LGBT advocate: DaBaby’s remarks aren’t just homophobic, they have deadly consequences – Austin American-Statesman
By Ian L. Haddock
In an XXL interview in 2017 DaBaby said, “I am all about touching people and influencing people.” As an advocate for HIV prevention and treatment, I am concerned the rapper’s recent comments and stigmatizing rhetoric are touching and influencing the most marginalized communities in the most dangerous, even deadly ways.
DaBaby’s comments about people living with HIV — he incorrectly said at a performance last month that the disease would “make you die in two to three weeks” — overshadow the truth. In fact, advances in science and medicine are allowing people to live long, healthy lives. DaBaby, who also made derogatory remarks about gay men, has since been dropped from the Austin City Limits Music Festival and other shows.
Statements like DaBaby’s are the reason people are afraid to get tested for HIV and don’t stay in care. For people living with HIV, being retained in care is the most powerful resource, but only 48% of HIV-positive African Americans receive this ongoing treatment. Only 6 out of 7 Black people who have HIV know it. The CDC says stigma and fear of discrimination prevent people from getting the care they need.
HIV does not need to be a death sentence
I’ve seen how overcoming stigma saves lives. My father, who has been living with HIV for over 20 years, is thriving. He was diagnosed at the age of 20, and being able to take lifesaving medication keeps him alive. He chooses to openly live with HIV.
I’ve also seen how stigma tragically takes lives.
I’ll never forget Number 26. He was in his early 20s, vibrant, funny and outgoing. An aspiring rapper and in the closet to his family, he found some safety in attending queer organization events with some of his friends. He and his four friends decided to get tested one night. My colleague and I rushed through counseling and testing procedures with clients Number 22, 23, 24 and 25. Then, there was Number 26.
His test for HIV came back positive. Hearing his friends in the lobby, he attempted to pull it together. He asked me to throw his results in the shredder. Then he walked out the room.

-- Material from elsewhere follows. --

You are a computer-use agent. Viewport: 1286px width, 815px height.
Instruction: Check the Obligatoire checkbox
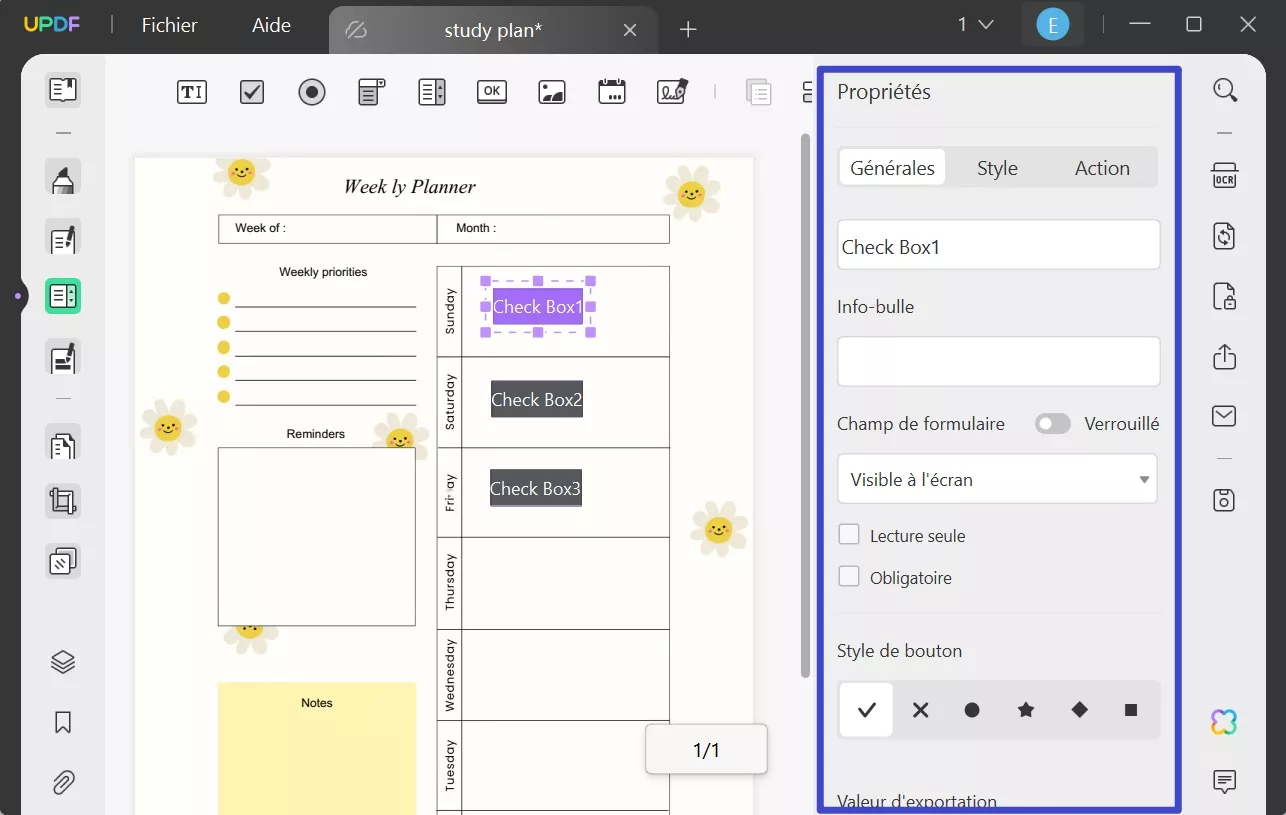849,577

Days later when he came back, his vibrant energy had disappeared. Terrified he would die quickly, he came to seek counsel with me. I wish I had the advances in treatment and terms we use now: “undetectable equals untransmittable,” meaning people with HIV today, when on effective treatment, lead long and healthy lives and cannot sexually transmit HIV. But that hadn’t been adopted yet. All I had for him was the promise that I would be with him throughout the process.
He took his life six weeks after his diagnosis. Suicide may have been what the autopsy said, but stigma and fear is what killed him.
HIV does not have to be a death sentence, but comments like the ones shared by DaBaby furthers the myth that it is. About 482,000 African Americans are living with HIV and only 1% of them die from related or unrelated causes each year. Still, 51% of new HIV diagnoses are in the South — including North Carolina, where DaBaby was raised. His words should be focused on helping us end the epidemic instead of propagating stigma.
DaBaby and all entertainers with these large platforms owe it to their fanbase to be culturally competent and humble. If you are speaking on something, do the work to find out the truth about it. Your fans are not just here to listen and support your music, but to speak truth to power and provide factual feedback. Receive it. The education is out there, and entertainers cannot afford to be ignorant. HIV stigma is a killer, and we all play a part in ending it.
Haddock is the executive director of The Normal Anomaly Initiative, a Houston nonprofit that elevates the voices of and provides support for members of the Black queer community.